### STATED GOAL
Copy out the data lines exactly, beginning at the line that has "You are a computer-use agent. The image" and stopping after the line that has "coord(16,15)".

#### RECORDS

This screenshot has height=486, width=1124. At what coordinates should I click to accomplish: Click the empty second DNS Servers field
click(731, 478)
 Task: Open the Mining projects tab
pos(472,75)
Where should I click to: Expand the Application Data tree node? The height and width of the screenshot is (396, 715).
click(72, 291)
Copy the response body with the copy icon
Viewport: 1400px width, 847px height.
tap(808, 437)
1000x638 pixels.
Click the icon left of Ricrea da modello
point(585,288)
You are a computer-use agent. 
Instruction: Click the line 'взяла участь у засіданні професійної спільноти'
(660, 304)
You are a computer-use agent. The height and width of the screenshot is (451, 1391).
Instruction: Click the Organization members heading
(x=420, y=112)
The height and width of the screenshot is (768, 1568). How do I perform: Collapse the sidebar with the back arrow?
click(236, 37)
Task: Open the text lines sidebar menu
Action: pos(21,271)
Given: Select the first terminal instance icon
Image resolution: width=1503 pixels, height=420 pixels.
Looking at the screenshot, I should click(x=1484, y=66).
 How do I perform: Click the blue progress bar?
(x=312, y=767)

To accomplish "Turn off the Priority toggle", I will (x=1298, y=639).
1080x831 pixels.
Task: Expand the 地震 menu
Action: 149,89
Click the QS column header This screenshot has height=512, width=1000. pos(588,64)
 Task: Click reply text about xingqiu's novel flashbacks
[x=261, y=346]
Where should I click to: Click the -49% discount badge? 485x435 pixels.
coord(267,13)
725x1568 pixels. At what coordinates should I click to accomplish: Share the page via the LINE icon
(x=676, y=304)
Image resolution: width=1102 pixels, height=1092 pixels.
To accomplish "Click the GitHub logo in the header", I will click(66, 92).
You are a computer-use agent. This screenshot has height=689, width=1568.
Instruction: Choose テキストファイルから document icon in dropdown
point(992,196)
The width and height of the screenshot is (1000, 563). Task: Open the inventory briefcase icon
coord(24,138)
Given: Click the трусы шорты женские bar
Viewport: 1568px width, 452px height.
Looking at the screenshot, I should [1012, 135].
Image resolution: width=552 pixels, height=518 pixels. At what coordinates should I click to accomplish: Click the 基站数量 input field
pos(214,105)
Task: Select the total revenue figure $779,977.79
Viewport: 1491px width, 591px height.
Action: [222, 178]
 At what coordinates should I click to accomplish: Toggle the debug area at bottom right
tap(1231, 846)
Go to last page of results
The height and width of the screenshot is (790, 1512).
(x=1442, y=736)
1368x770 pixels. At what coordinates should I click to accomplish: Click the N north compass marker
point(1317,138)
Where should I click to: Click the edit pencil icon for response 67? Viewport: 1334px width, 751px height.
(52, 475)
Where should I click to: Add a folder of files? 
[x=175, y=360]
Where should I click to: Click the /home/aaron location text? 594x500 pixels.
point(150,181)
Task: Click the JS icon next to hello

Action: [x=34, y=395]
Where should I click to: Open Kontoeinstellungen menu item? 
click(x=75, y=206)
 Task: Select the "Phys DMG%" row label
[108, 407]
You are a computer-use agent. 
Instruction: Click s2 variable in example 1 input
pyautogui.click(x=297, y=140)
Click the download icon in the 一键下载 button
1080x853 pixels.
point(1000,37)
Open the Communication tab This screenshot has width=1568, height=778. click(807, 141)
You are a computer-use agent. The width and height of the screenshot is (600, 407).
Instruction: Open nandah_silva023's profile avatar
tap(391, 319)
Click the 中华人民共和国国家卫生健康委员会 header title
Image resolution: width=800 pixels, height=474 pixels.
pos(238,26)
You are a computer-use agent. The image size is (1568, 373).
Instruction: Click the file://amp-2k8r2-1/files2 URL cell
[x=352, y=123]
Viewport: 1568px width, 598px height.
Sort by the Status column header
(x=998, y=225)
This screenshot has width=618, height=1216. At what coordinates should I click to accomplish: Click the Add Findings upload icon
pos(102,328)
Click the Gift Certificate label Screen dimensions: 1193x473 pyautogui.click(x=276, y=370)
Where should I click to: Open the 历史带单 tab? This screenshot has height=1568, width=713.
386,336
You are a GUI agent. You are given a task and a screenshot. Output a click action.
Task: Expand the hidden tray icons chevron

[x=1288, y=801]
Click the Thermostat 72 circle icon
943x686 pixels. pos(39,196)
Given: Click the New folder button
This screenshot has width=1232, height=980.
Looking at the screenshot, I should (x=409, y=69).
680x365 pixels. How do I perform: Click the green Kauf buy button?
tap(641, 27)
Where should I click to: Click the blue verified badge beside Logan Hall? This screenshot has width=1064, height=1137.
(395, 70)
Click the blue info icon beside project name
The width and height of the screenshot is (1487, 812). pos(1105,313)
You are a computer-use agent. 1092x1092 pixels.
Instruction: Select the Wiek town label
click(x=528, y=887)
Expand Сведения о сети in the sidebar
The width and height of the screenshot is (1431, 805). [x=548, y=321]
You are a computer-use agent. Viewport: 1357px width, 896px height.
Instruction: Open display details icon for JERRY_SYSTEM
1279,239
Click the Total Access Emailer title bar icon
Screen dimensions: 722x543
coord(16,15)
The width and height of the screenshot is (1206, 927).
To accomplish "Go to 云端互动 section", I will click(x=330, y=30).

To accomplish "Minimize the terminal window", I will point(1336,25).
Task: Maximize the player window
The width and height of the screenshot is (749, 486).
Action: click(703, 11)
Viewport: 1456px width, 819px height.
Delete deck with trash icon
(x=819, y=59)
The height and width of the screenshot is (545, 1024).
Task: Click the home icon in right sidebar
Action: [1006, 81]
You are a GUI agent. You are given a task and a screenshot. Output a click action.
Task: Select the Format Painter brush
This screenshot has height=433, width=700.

########

### RESPONSE
You are a computer-use agent. The image size is (1568, 373).
Instruction: Click the file://amp-2k8r2-1/files2 URL cell
[x=352, y=123]
Viewport: 1568px width, 598px height.
Sort by the Status column header
(x=998, y=225)
This screenshot has width=618, height=1216. At what coordinates should I click to accomplish: Click the Add Findings upload icon
pos(102,328)
Click the Gift Certificate label Screen dimensions: 1193x473 pyautogui.click(x=276, y=370)
Where should I click to: Open the 历史带单 tab? This screenshot has height=1568, width=713.
386,336
You are a GUI agent. You are given a task and a screenshot. Output a click action.
Task: Expand the hidden tray icons chevron

[x=1288, y=801]
Click the Thermostat 72 circle icon
943x686 pixels. pos(39,196)
Given: Click the New folder button
This screenshot has width=1232, height=980.
Looking at the screenshot, I should (x=409, y=69).
680x365 pixels. How do I perform: Click the green Kauf buy button?
tap(641, 27)
Where should I click to: Click the blue verified badge beside Logan Hall? This screenshot has width=1064, height=1137.
(395, 70)
Click the blue info icon beside project name
The width and height of the screenshot is (1487, 812). pos(1105,313)
You are a computer-use agent. 1092x1092 pixels.
Instruction: Select the Wiek town label
click(x=528, y=887)
Expand Сведения о сети in the sidebar
The width and height of the screenshot is (1431, 805). [x=548, y=321]
You are a computer-use agent. Viewport: 1357px width, 896px height.
Instruction: Open display details icon for JERRY_SYSTEM
1279,239
Click the Total Access Emailer title bar icon
Screen dimensions: 722x543
coord(16,15)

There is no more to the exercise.